THINGS TO DO »
A – In the text about the Pegasus surveillance tool, which three parties does the writer propose considering?
B – Reproduce the passage of the Pegasus text between "I’m an information" and "eventually get caught.", inclusive.

SELECTED TEXT »
---------------

People are freaking out about reports of NSO Group’s Pegasus surveillance tool being used to spy on journalists, political dissidents, and other opponents of regimes worldwide. It’s disheartening, and worth discussing. But why are we shocked?
I’m an information security realist. With big-league stuff like nation-state surveillance, that means analyzing nation-state incentives. In other words, I’m applying game theory (admittedly amateurly). In Pegasus’ case, the game theory is clear: some company was bound to develop surveillance software, some less-than-scrupulous government was bound to buy it, and they’d eventually get caught.
Much of the media I’ve read has pondered the societal implications of snooping on the smartphones of people most of us agree don’t deserve it. To me, that thought exercise makes a good workout. But healthy exercise requires good form. To hit all the muscle groups, let’s consider Pegasus’s maker, wielder, and target.

---------------

AVAILABLE DATA »

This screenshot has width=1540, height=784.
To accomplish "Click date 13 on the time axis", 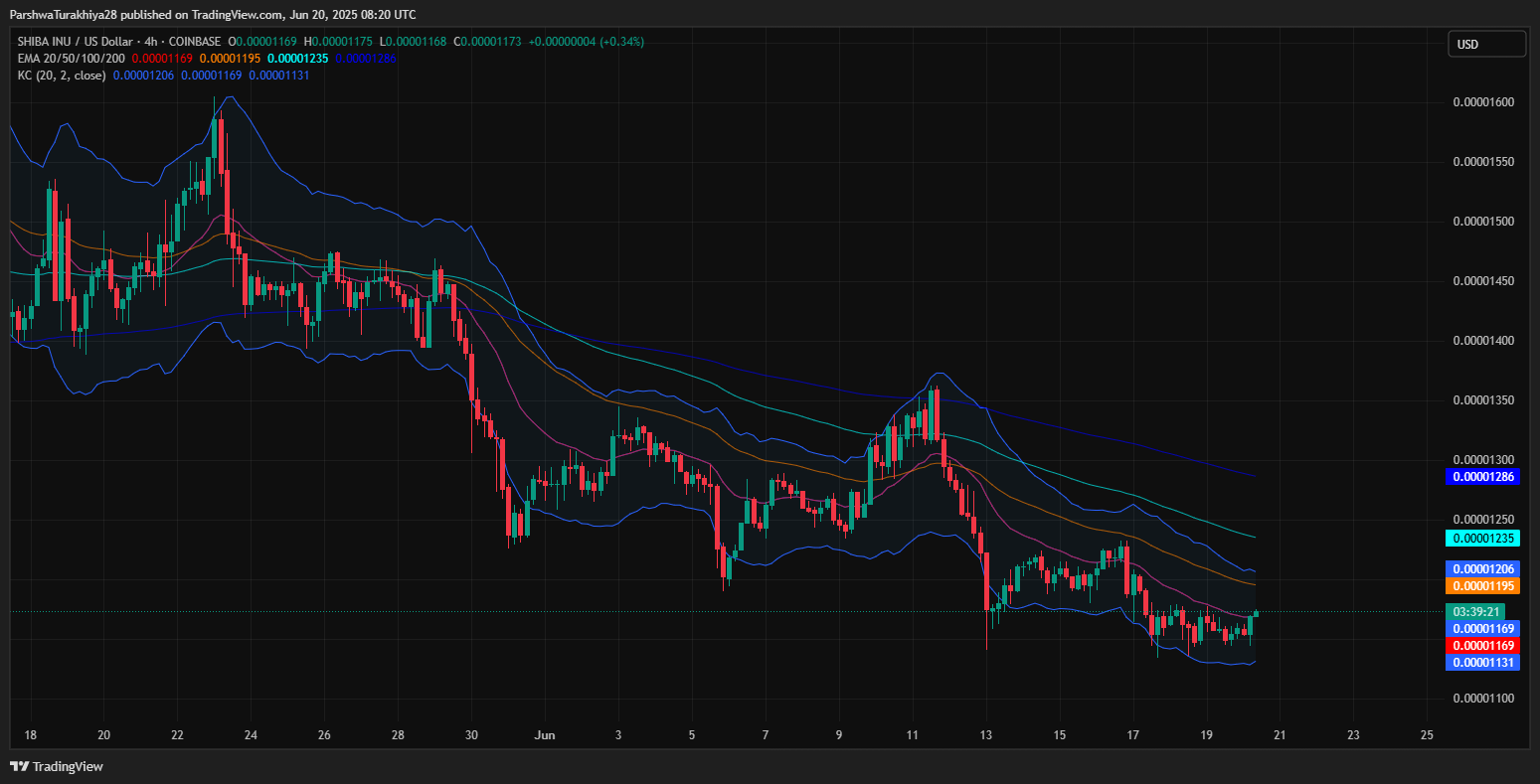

---------------

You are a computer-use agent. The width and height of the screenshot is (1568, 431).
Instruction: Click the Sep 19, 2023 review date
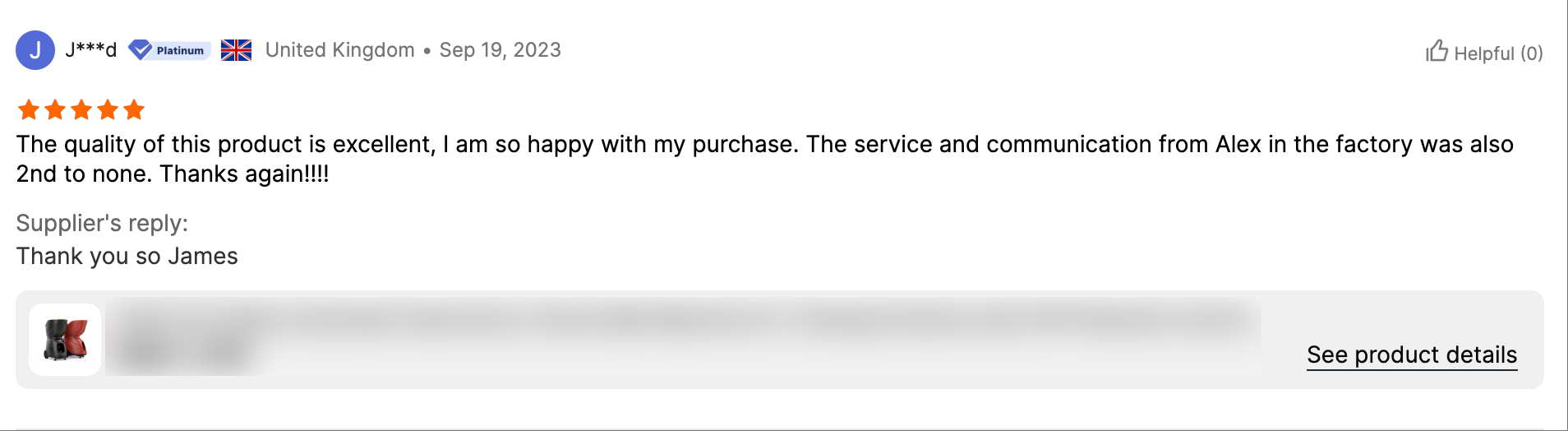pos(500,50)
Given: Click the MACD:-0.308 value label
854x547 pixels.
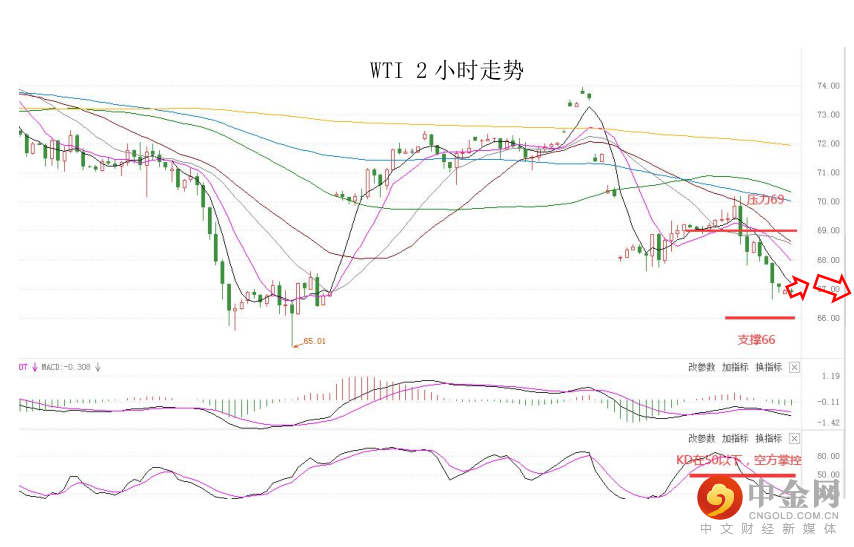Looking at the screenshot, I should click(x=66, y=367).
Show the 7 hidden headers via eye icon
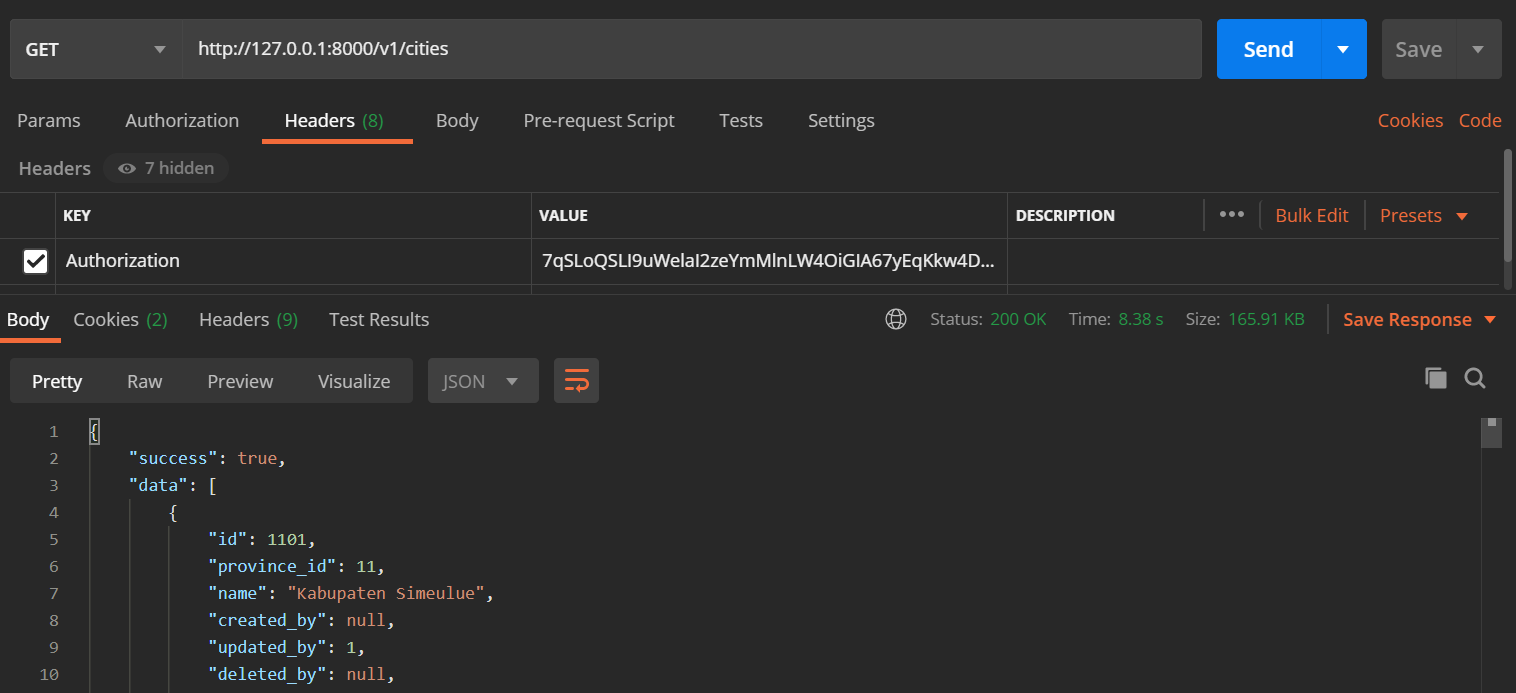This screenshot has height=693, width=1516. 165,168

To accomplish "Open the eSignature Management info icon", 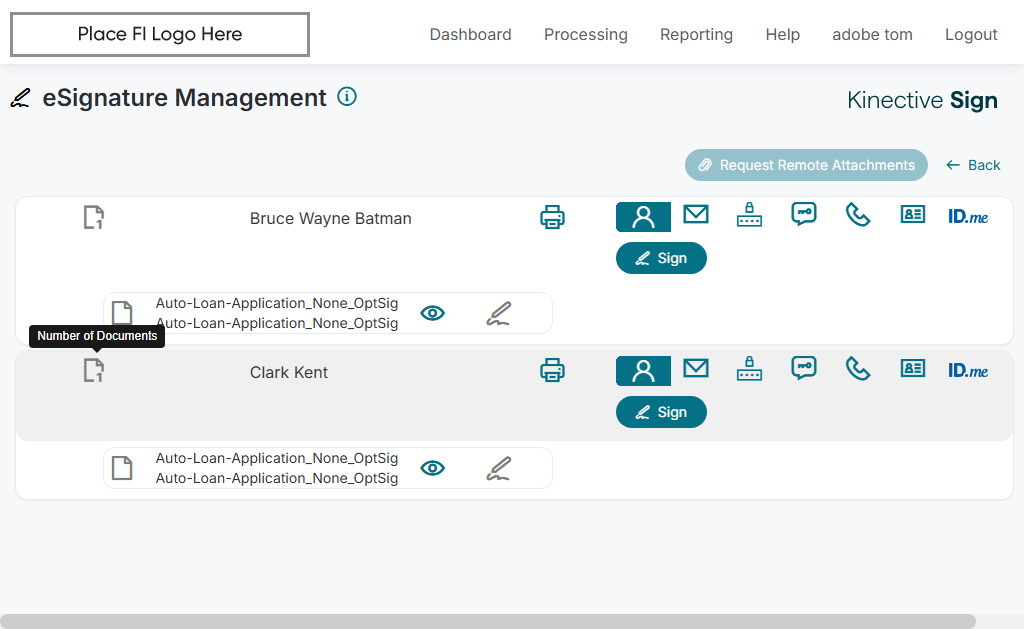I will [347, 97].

---------------

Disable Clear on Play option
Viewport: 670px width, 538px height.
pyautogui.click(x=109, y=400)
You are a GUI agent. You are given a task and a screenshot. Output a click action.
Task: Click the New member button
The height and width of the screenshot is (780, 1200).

---------------

SOLUTIONS BY TASK »
A – Pegasus's maker, wielder, and target.

B –
I’m an information security realist. With big-league stuff like nation-state surveillance, that means analyzing nation-state incentives. In other words, I’m applying game theory (admittedly amateurly). In Pegasus’ case, the game theory is clear: some company was bound to develop surveillance software, some less-than-scrupulous government was bound to buy it, and they’d eventually get caught.